Inflasi Turki Tembus 67%, Harga Makanan Meroket!

41
Ilustrasi.Foto: Getty Images/iStockphoto/selimaksan

Jakarta, bisnissumsel.com –

Turki mencatatkan inflasi tahunan tembus hingga 67,07% per Februari 2024. Angka ini menjadi rekor tertingginya selama 15 bulan terakhir dengan laju kenaikan yang lebih cepat dari perkiraan.

Dilansir dari CNBC Internasional, Senin (4/3/2024), Institut Statistik Turki menyatakan bahwa angka tersebut jauh di atas ekspektasi. Adapun sebelumnya, hasil survei Reuters kepada para analis memperkirakan inflasi tahunan akan naik menjadi 65,7% pada bulan lalu.

Sektor gabungan hotel, kafe, dan restoran mengalami kenaikan inflasi harga tahunan terbesar sebesar 94,78%. Diikuti oleh pendidikan sebesar 91,84%, sedangkan tingkat kesehatan mencapai 81,25% dan transportasi sebesar 77,98%.

Tidak hanya itu, harga konsumen untuk makanan dan minuman non-alkohol melonjak 71,12% di bulan Februari secara tahunan (year-on-year/yoy), serta mencatatkan kenaikan bulanan yang sangat besar hingga 8,25%. Sementara tingkat perubahan bulanan inflasi negara dari Januari ke Februari adalah 4,53%.

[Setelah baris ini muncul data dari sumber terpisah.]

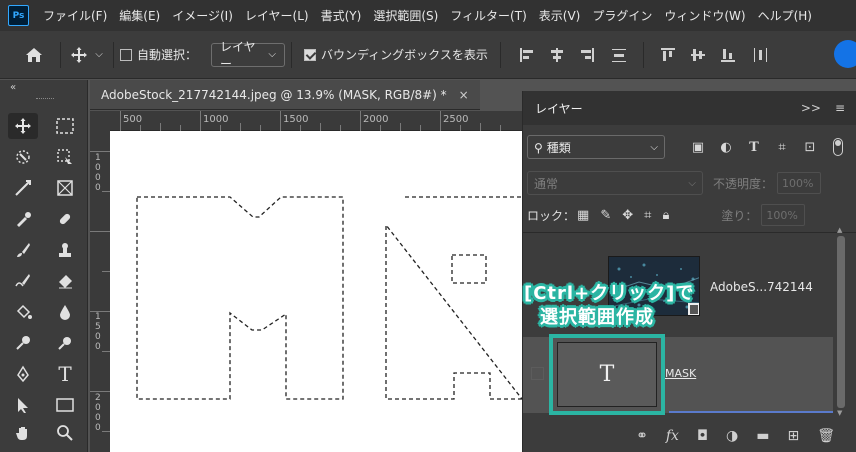 The width and height of the screenshot is (856, 452). Describe the element at coordinates (310, 54) in the screenshot. I see `bounding-box-checkbox` at that location.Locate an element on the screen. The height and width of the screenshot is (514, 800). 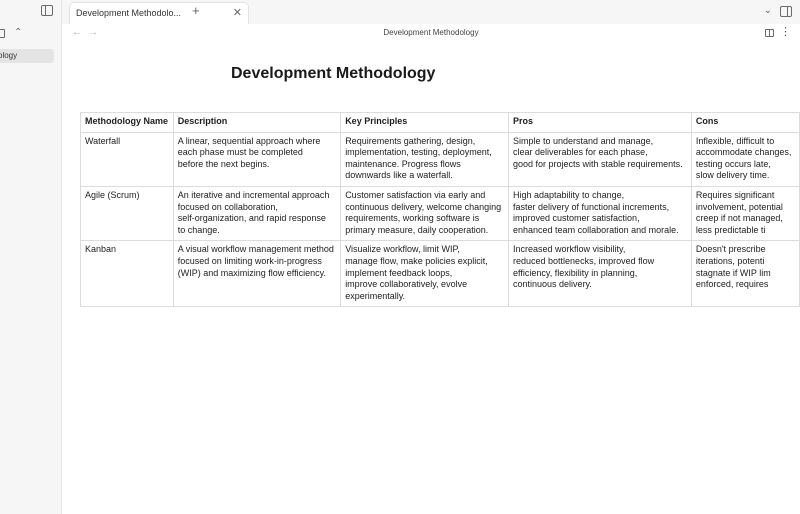
page-title: Development Methodology is located at coordinates (334, 74).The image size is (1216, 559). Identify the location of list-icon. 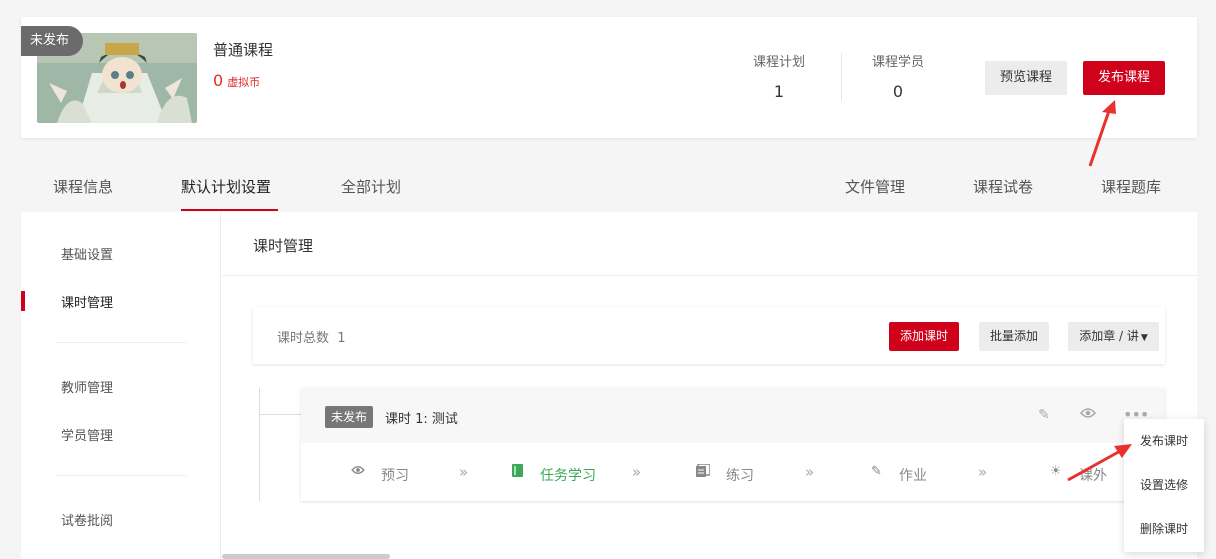
(704, 472).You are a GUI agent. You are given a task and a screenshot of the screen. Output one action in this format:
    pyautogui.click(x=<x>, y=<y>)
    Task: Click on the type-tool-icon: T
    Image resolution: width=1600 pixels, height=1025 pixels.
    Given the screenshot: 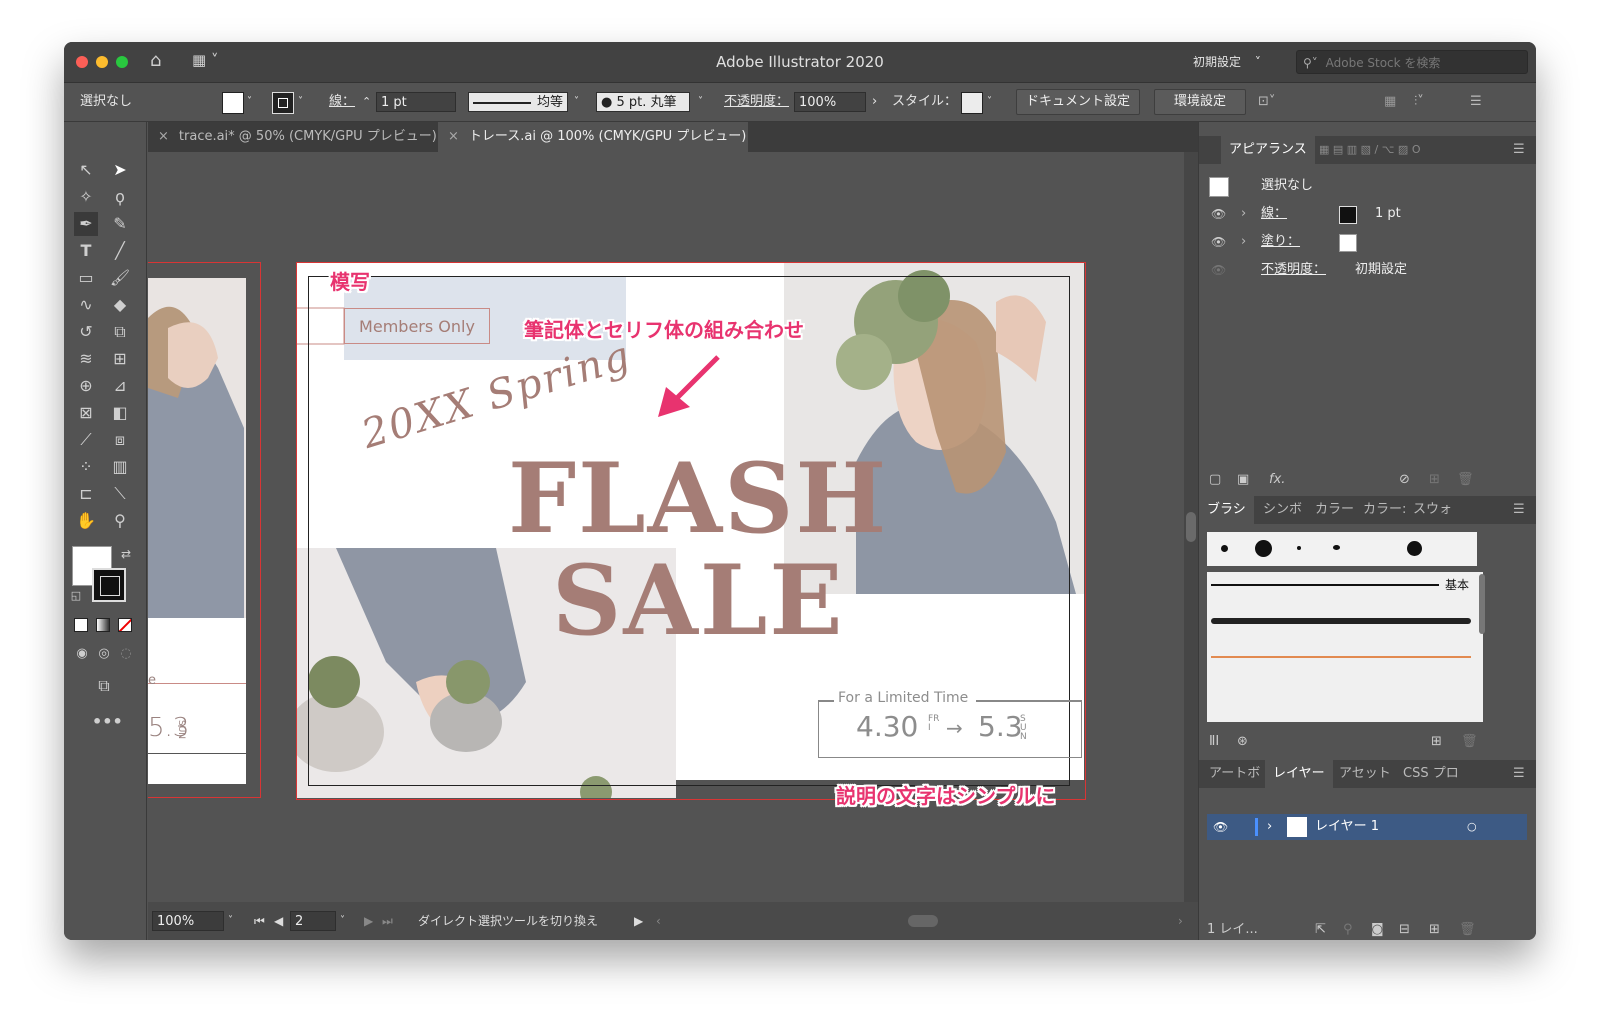 What is the action you would take?
    pyautogui.click(x=86, y=251)
    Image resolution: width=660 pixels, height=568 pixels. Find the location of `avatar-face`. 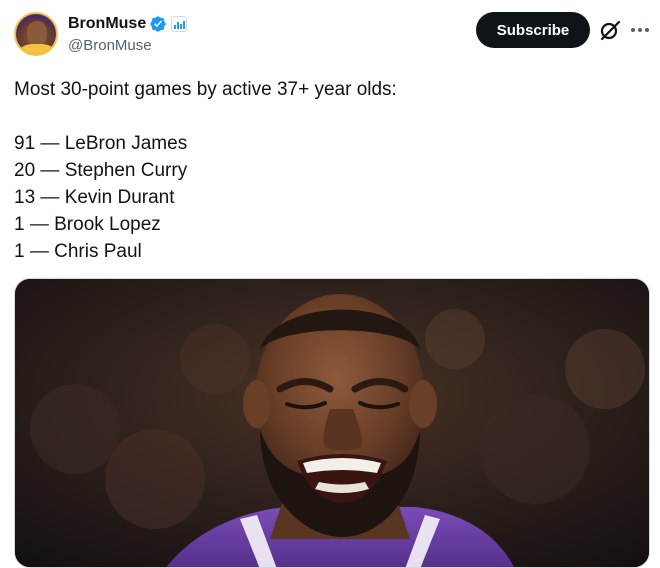

avatar-face is located at coordinates (37, 33).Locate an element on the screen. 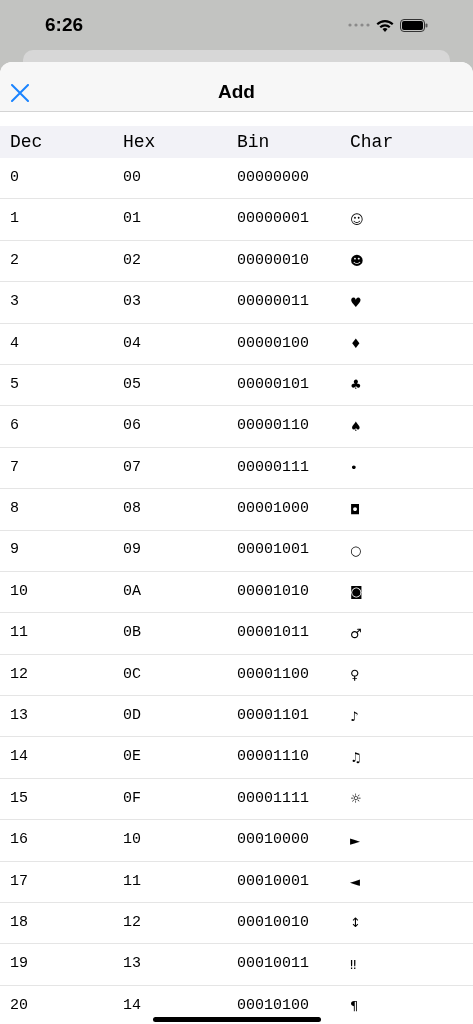 This screenshot has width=473, height=1024. status-time: 6:26 is located at coordinates (64, 24).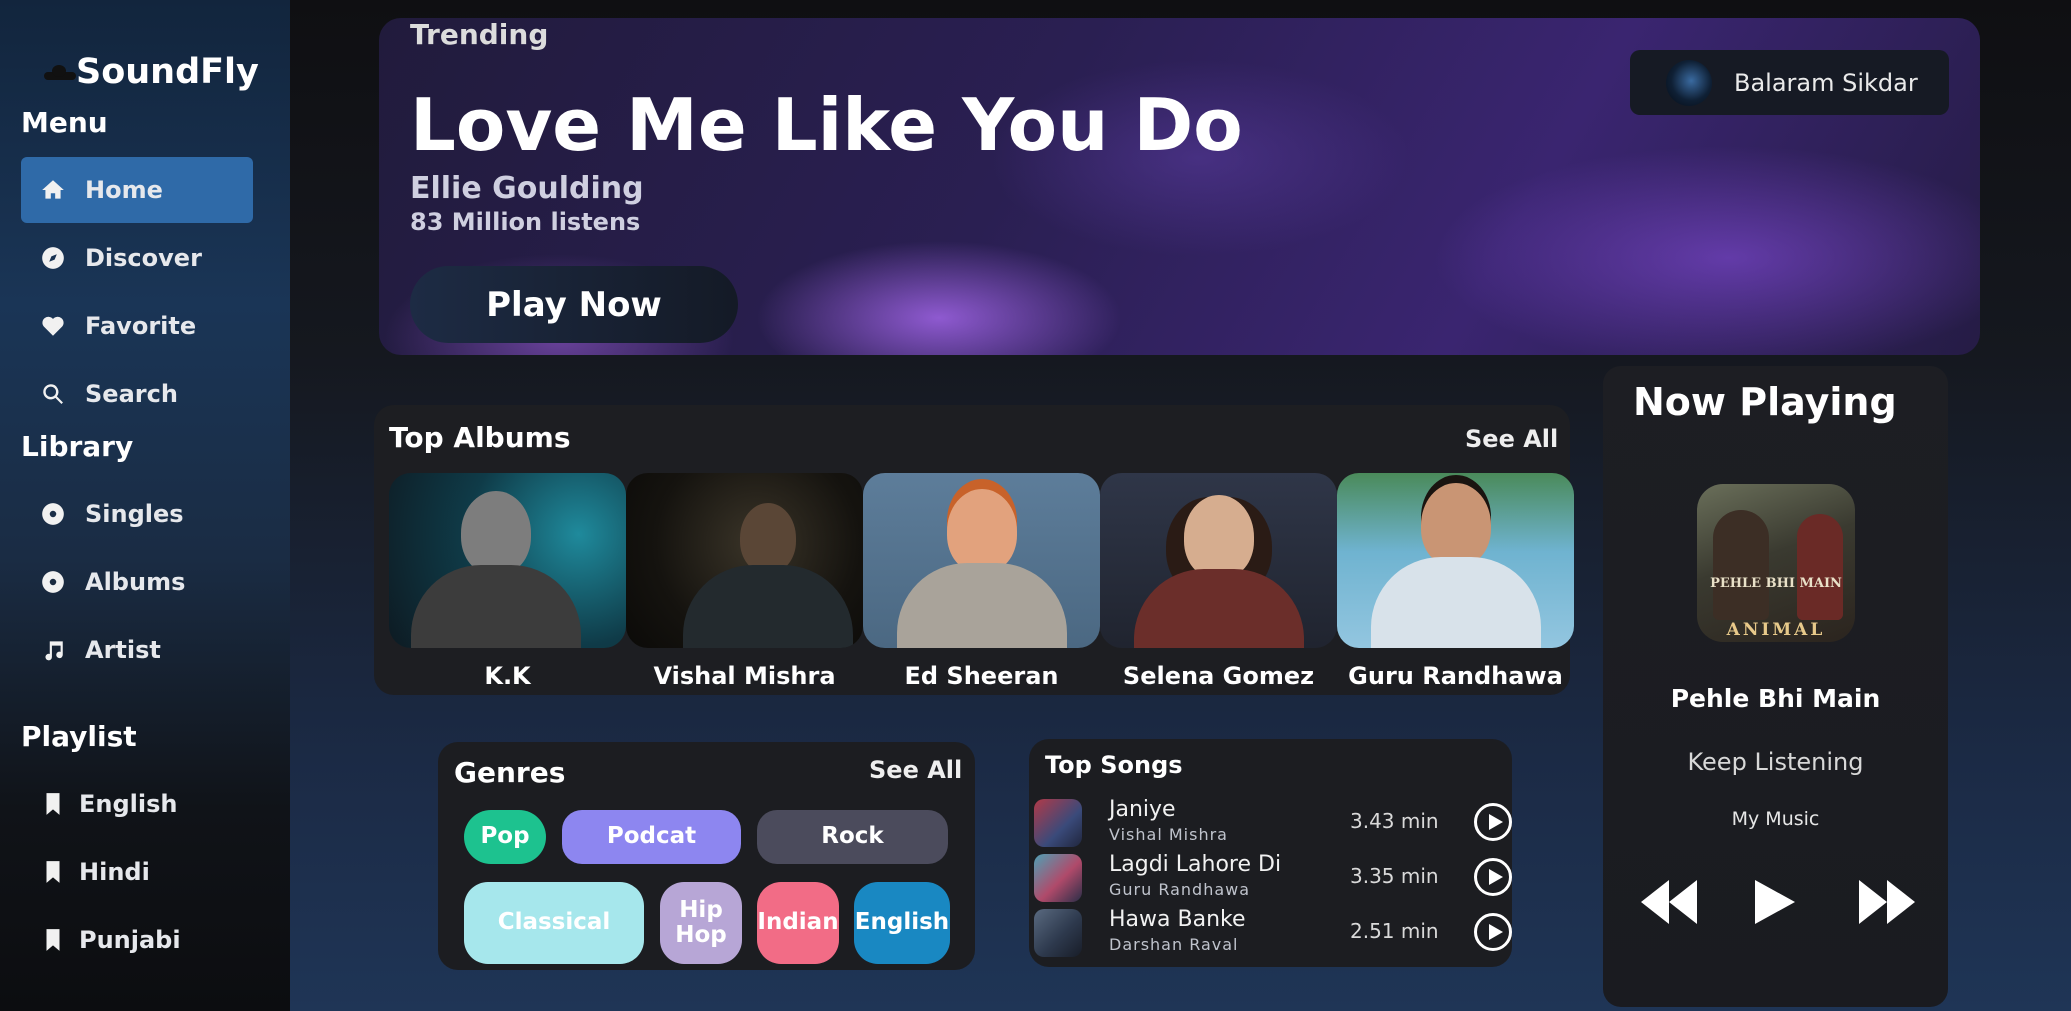  I want to click on album-card-ed-sheeran: Ed Sheeran, so click(982, 582).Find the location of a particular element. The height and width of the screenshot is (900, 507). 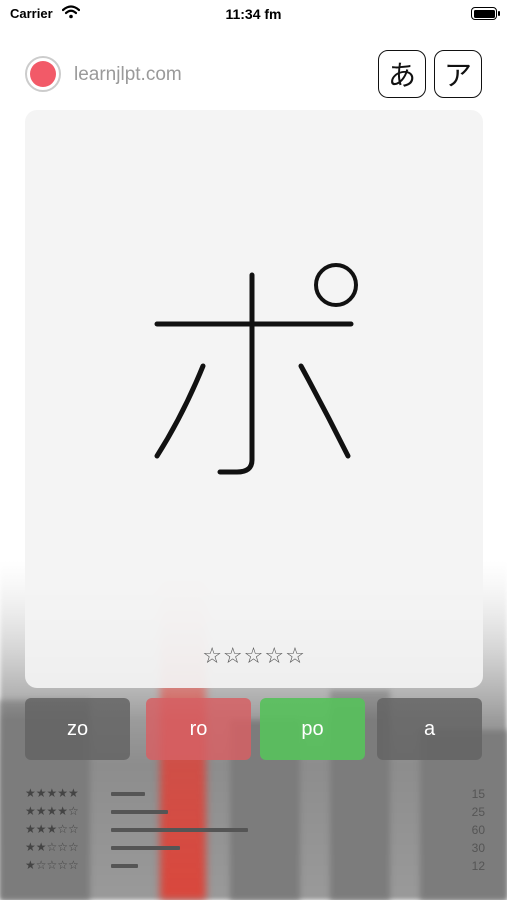

status-bar: Carrier 11:34 fm is located at coordinates (254, 14). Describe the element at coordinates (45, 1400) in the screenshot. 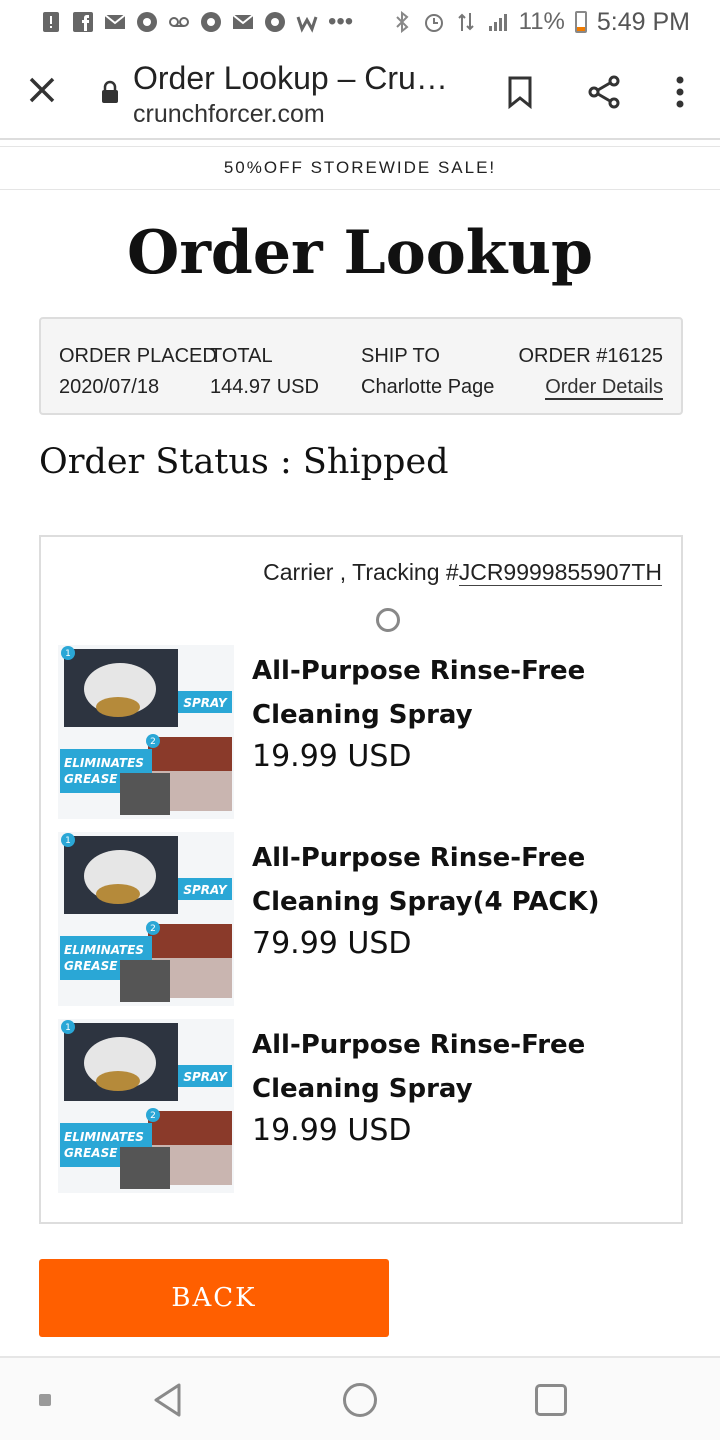

I see `nav-indicator-icon` at that location. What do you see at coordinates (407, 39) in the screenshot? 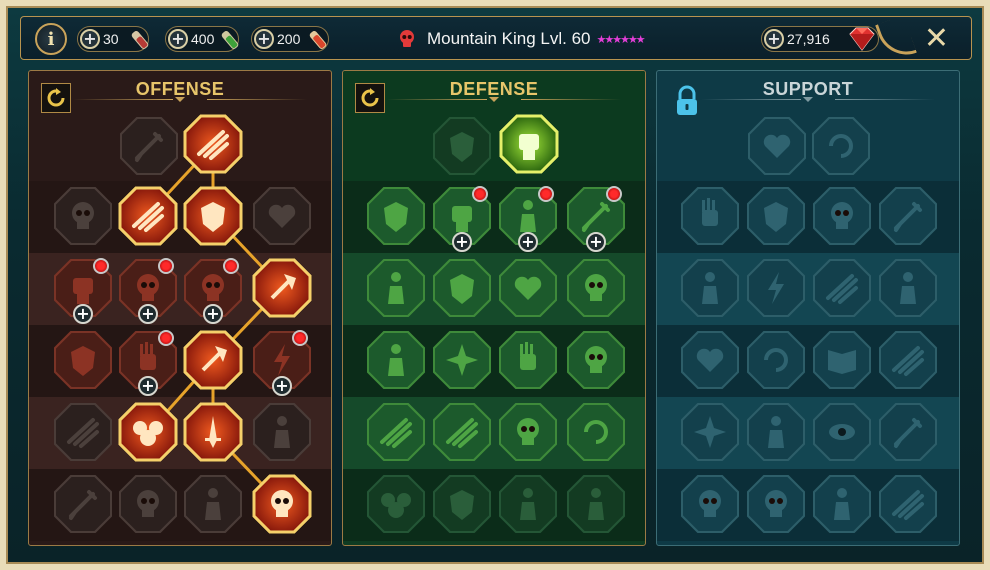
I see `red-skull-icon` at bounding box center [407, 39].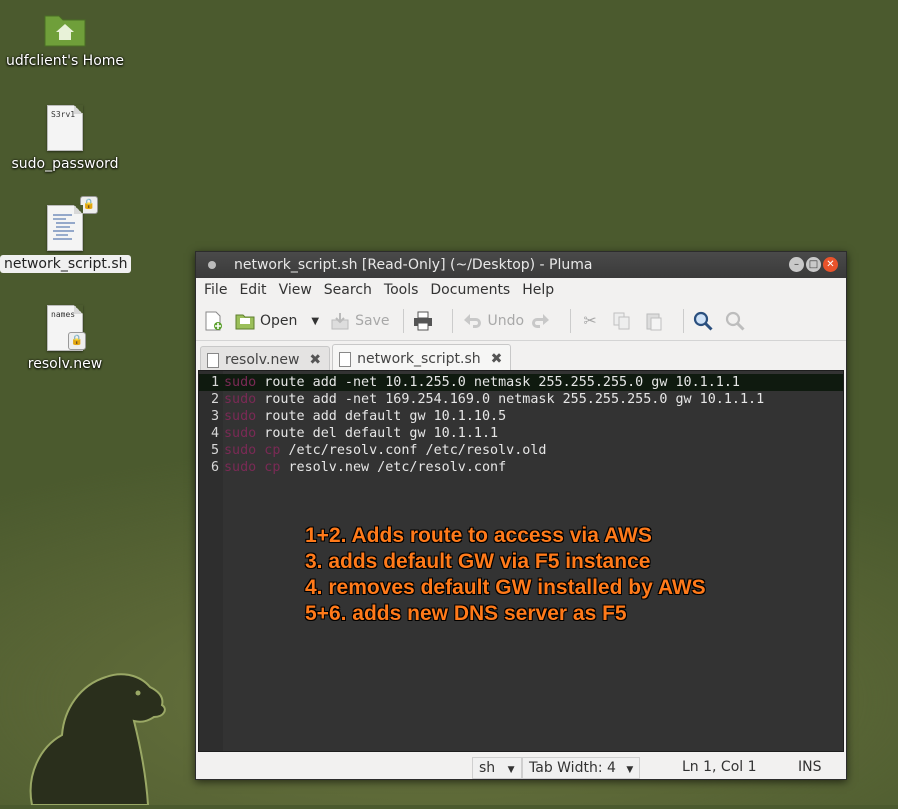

Angka-angka kuat tersebut memicu kekhawatiran bahwa bank sentral Turki mungkin harus kembali melakukan pengetatan. Padahal, bulan lalu bank tersebut telah mengindikasikan bahwa siklus kenaikan suku bunga selama delapan bulan berturut-turut telah berakhir.

“Kenaikan inflasi Turki yang lebih kuat dari perkiraan menjadi 67,1% yoy di bulan Februari menambah kekhawatiran kami mengingat hal ini terjadi karena peningkatan besar inflasi di bulan Januari dan kuatnya pertumbuhan belanja rumah tangga di Kuartal IV,” tulis ekonom senior pasar negara berkembang di Capital Economics Liam Peach, dalam sebuah catatan penelitian.

Liam mengatakan, tekanan harga inti terus meningkat. Apabila kondisi ini terus berlanjut, kemungkinan akan dimulai kembali siklus pengetatan bank sentral dalam beberapa bulan mendatang.

Di sisi lain, beberapa analis memperkirakan inflasi akan turun hingga sekitar 35% pada akhir tahun 2024 ini. Namun Capital Economics, memperingatkan bahwa angka-angka baru ini menunjukkan tekanan inflasi masih sangat kuat. Proses disinflasi pun telah mengalami kemunduran pada awal tahun ini.

Respons Menkeu Turki

Sementara dikutip dari Reuters, Menteri Keuangan (Menkeu) Turki Mehmet Simsek mengatakan, inflasi negara tersebut akan tetap tinggi pada paruh pertama tahun ini karena efek dasar dan dampak kenaikan suku bunga yang tertunda. Namun angka tersebut akan turun pada 12 bulan mendatang.

Inflasi yang tinggi secara terus-menerus dipicu oleh melemahnya mata uang Turki, lira, yang berada pada rekor terendah terhadap dolar. Lira diperdagangkan pada 31,43 pada tengah hari waktu setempat pada hari Senin. Lira telah kehilangan 40% nilainya terhadap dolar pada tahun lalu, dan 82,6% dalam lima tahun terakhir.

“Jelas angka inflasi mengecewakan pagi ini,” kata ahli strategi pasar negara berkembang di BlueBay Asset Management, Timothy Ash, dalam sebuah catatan.

Ash mengatakan, Bank sentral Turki telah mencoba mengurangi perlindungan rekening deposito terkait valas dan kebutuhan untuk membangun kembali cadangan devisa. Menurutnya, kondisi ini memberikan tekanan pada lira sehingga menciptakan dampak inflasi.

Para analis mencatat, para pengambil kebijakan di Turki ingin menghindari kenaikan suku bunga, terutama menjelang pemilu lokal pada tanggal 31 Maret. Namun kenaikan inflasi yang terus-menerus dapat memaksa mereka kembali menaikkan suku bunga setelah pemungutan suara.

Adapun Suku bunga utama Turki saat ini berada di angka 45%. Besaran tersebut menyusul kenaikan kumulatif sebesar 3.650 basis poin sejak Mei 2023.

“Mudah-mudahan efek periode dasar yang menguntungkan akan mulai menciptakan siklus yang lebih baik mulai pertengahan tahun. CBRT mungkin perlu menaikkan suku bunga kebijakannya lebih lanjut setelah pemilu lokal,” tulis Ash.